__Exercise brief__.
Of all the lines below, return only those starting with the line holding "Click minus icon on 11:30:38 row" and going on through the line holding "1000x579 pixels.", exactly as written.

__Supplied information__.
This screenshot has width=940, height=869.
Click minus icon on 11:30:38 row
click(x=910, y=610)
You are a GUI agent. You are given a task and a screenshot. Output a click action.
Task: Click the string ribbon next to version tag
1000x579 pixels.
---
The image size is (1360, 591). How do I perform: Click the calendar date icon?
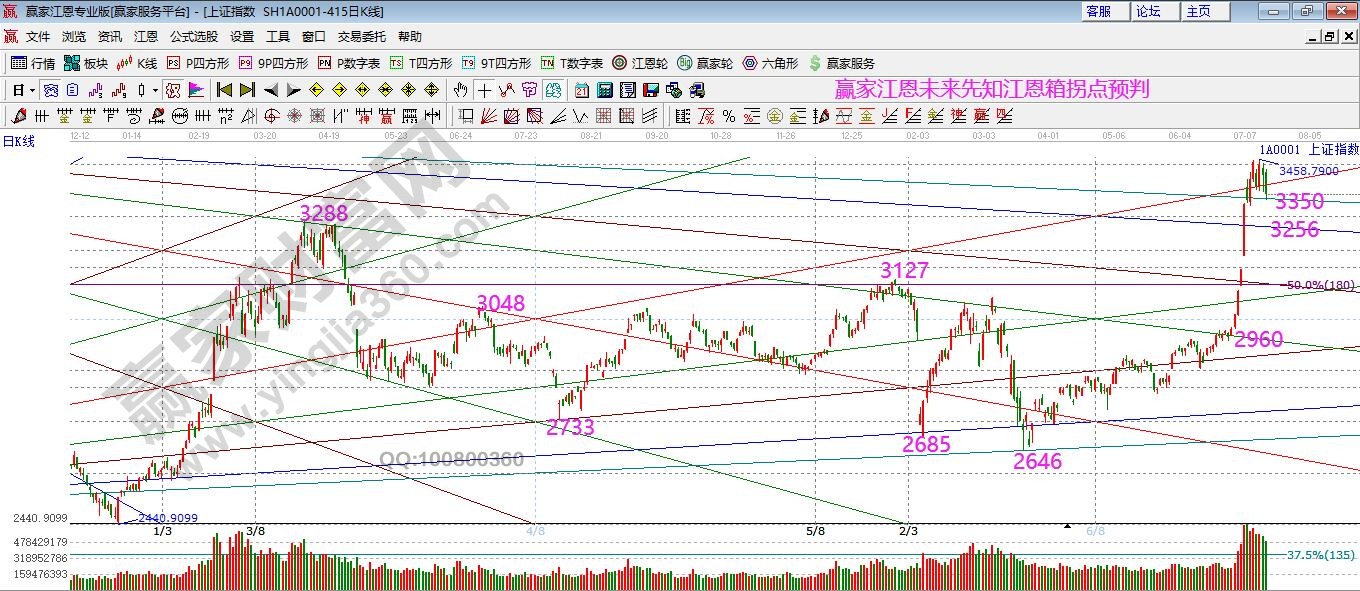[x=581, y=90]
...
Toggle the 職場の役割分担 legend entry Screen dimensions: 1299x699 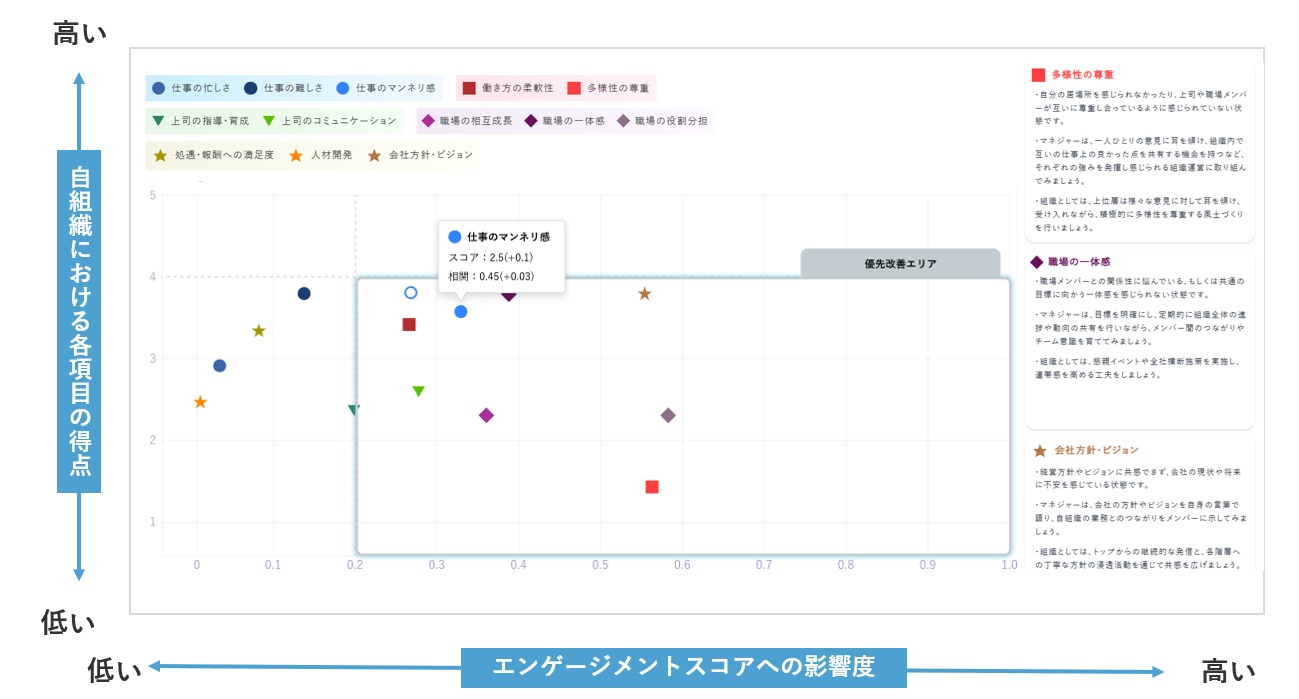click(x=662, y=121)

__Result of the task__.
Click minus icon on 11:30:38 row
click(x=910, y=610)
You are a GUI agent. You are given a task and a screenshot. Output a click action.
Task: Click the string ribbon next to version tag
1000x579 pixels.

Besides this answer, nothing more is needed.